Red Hat's Japan office wants to make $9 million in sales its first year, according to this AsiaBizTech article. Given that the U.S. office sold just a little more than that last year, they are being ambitious. "However, at a press conference, there was no concrete explanation about the business plan, nor were questions regarding the amount of capitalization and other aspects of business management answered."
PC Week interviews Red Hat's Bob Young. "This term "Linux community" and the implication to outsiders that the community is cohesive -- it has never been cohesive. It is, far and away, the most argumentative, acerbic group I have ever had the misfortune to be a part of. But don't get me wrong. That has been good for the technology.

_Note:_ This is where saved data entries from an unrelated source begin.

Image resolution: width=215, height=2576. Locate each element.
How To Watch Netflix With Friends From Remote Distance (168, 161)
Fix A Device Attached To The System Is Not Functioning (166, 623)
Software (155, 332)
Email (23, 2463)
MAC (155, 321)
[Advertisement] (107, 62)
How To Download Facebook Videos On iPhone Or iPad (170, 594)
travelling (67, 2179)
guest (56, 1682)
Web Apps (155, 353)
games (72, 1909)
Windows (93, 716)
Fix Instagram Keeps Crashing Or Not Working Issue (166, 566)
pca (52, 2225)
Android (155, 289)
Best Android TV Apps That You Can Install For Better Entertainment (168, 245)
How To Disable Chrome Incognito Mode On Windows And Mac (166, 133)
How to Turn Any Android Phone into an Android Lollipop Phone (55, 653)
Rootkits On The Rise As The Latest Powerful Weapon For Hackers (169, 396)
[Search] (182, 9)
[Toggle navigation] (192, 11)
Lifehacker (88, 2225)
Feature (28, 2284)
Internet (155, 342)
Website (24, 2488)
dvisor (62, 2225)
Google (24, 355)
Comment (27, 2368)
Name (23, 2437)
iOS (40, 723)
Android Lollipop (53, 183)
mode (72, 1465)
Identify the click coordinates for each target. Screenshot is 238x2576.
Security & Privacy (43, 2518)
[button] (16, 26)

It's a community that values the truth and values engineering excellence over marketing and compromise."
21st Century Penguin (aka LinuxPower) presents Making Movies with Linux, Part 5, which deals with adding sound to video clips.
Time speculates on what Transmeta is doing. But they don't know any more than the rest of us. "Like many start-ups, Transmeta has no announced products. But unlike those other IPO-seeking missiles, it has never issued a press release. Nor does it have a p.r. department. No one even knows how many people work there. Or what they're working on."

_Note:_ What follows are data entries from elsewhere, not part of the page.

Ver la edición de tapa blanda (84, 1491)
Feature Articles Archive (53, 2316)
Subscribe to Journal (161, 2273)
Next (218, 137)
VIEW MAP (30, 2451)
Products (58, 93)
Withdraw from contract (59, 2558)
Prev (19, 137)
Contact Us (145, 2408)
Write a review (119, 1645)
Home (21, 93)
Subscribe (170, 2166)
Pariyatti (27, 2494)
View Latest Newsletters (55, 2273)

Michael Dell says that NT will prevail over Linux, according to this article on IDG.net. "'I don't think it will happen,' responded Dell, when asked when he thought the much-talked-about Linux operating system will ship in more Dell servers than Microsoft's NT." (Found in NNL).

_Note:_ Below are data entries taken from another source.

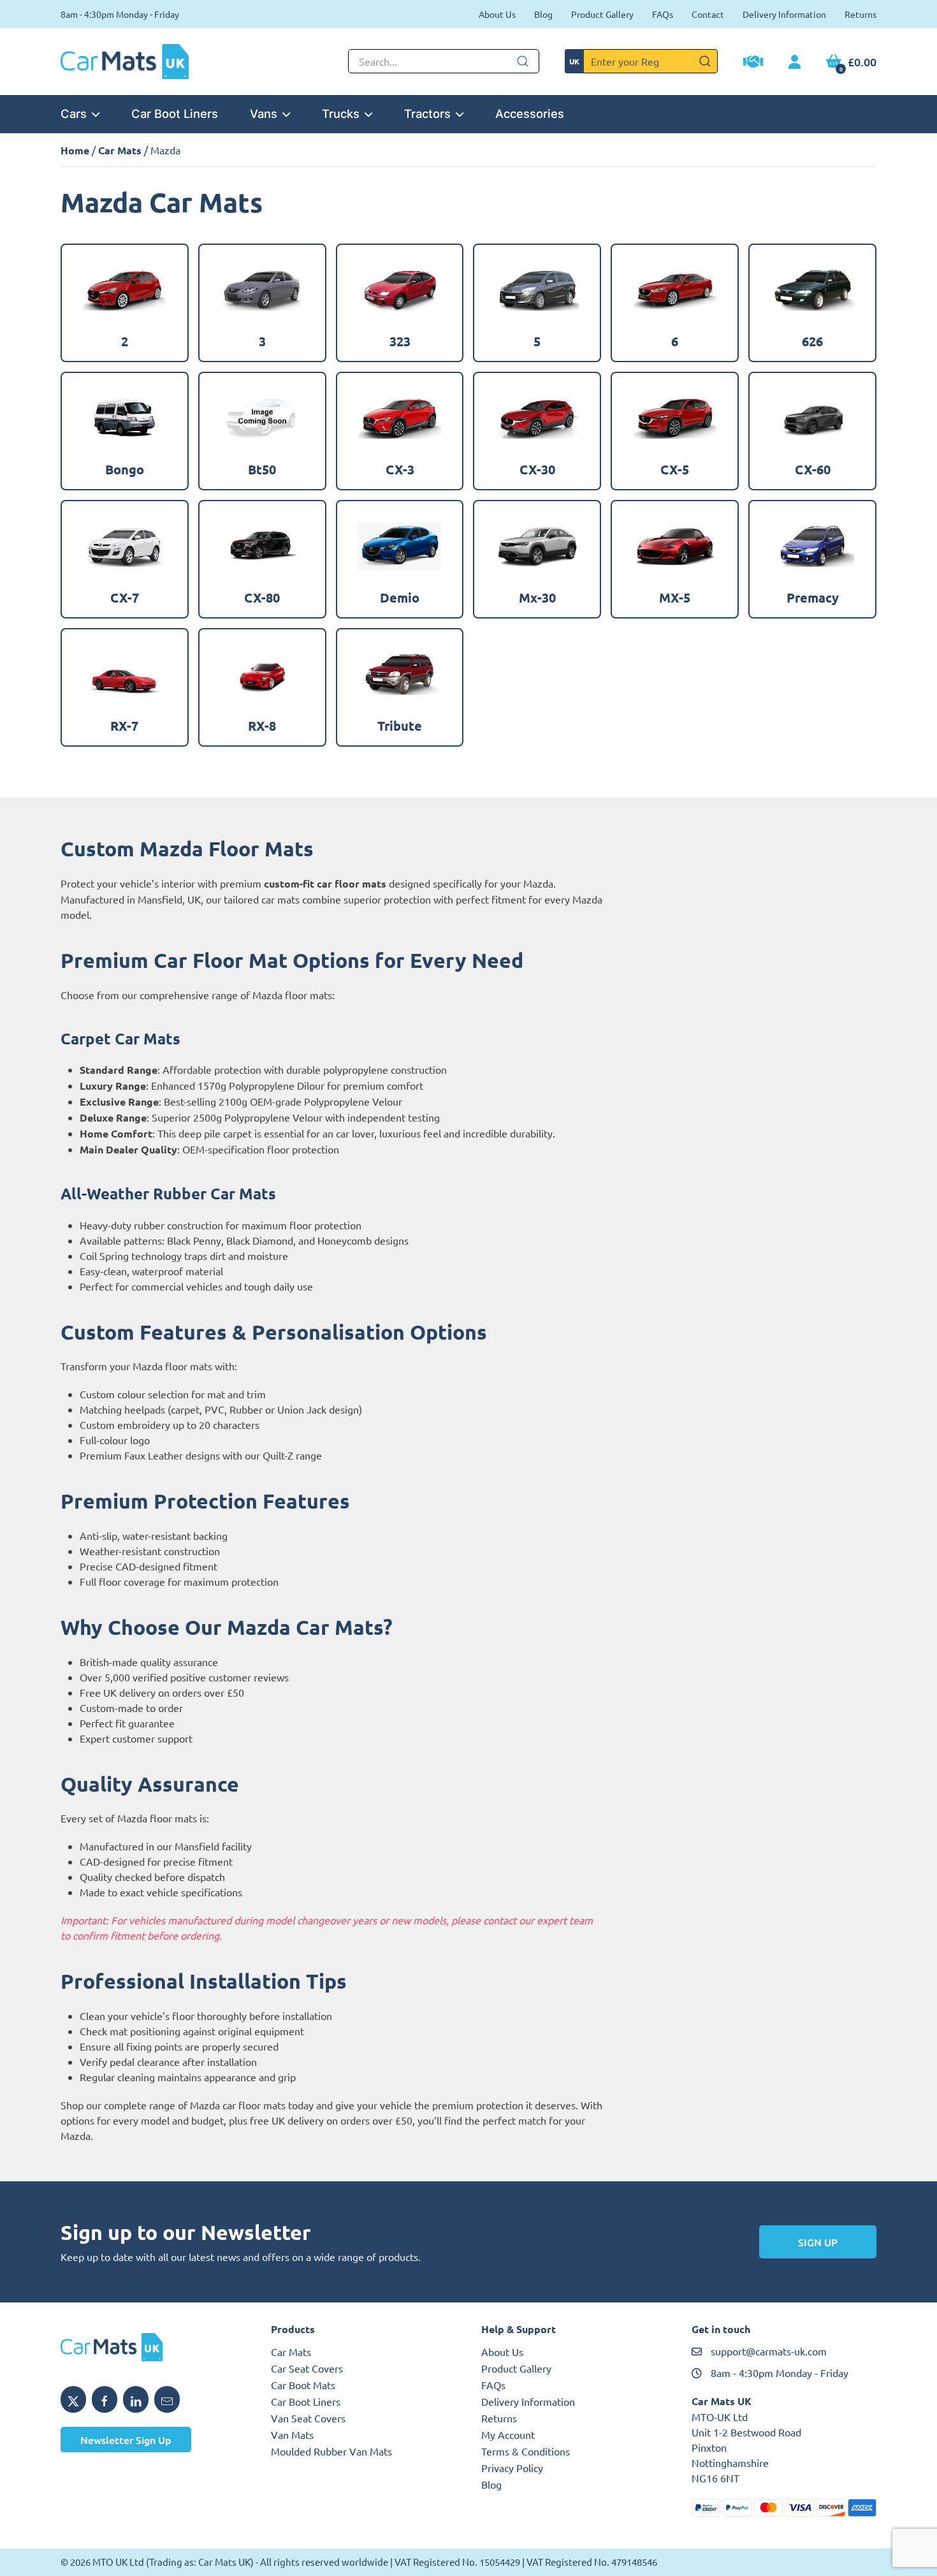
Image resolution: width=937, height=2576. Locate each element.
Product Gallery (602, 14)
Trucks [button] (341, 113)
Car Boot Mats (303, 2384)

Nicholas Petreley gives a possible future for the proprietary software business as a mafia-style protection racket in this InfoWorld column. "The best way to illustrate how this works is through a sample sales pitch. Imagine being paid a visit by a rather large fellow (about the size of a minivan) in a dark suit with a white tie. He opens the conversation with, 'The Don gives youse guys his sincerest regards and wants to know how his software is working for your business.'"
PC World ran one of those "live a week without Windows" experiments. "For a week, I created and edited files using StarDivision's free StarOffice 5.1 suite (with word processor, spreadsheet, and more), browsed the Web and sent mail with Netscape Communicator, and even played Quake II. But I couldn't quite cut the umbilical cord to Redmond."
Here's a free version of the Wall Street Journal article about FreeBSD. "BSD buffs like to think of themselves as a slightly more grown-up version of the 'open source' movement, which distributes underlying programming instructions so users can study and modify software. Although Torvalds has full control of Linux, for example, FreeBSD is overseen by a 15-person group called the 'Core.' What's more, the various BSDs say that their software, by virtue of its head start on Linux, is more mature and stable." (Thanks to Paul Dickson).
The Washington Post has this article about the Microsoft trial. The Linux Defense is back... "A Microsoft attorney said the company will point to the remarkable financial success of Red Hat Inc., a leading vendor of the upstart Linux software operating system. Red Hat stock has soared from $14 on its first day trading last month to close Thursday at $123.25." (Thanks to Dan York).
Why I hate Linux is the title of the latest troll in osOpinion. "I took a big step back, and realized that if all code was free, no programmers would eat, or at least very few of them would. Of course, thinking thoughts like that is unacceptable, and may be cause to put on your asbestos suit because if you challenge the Gnu Public License, the flames are going to get you."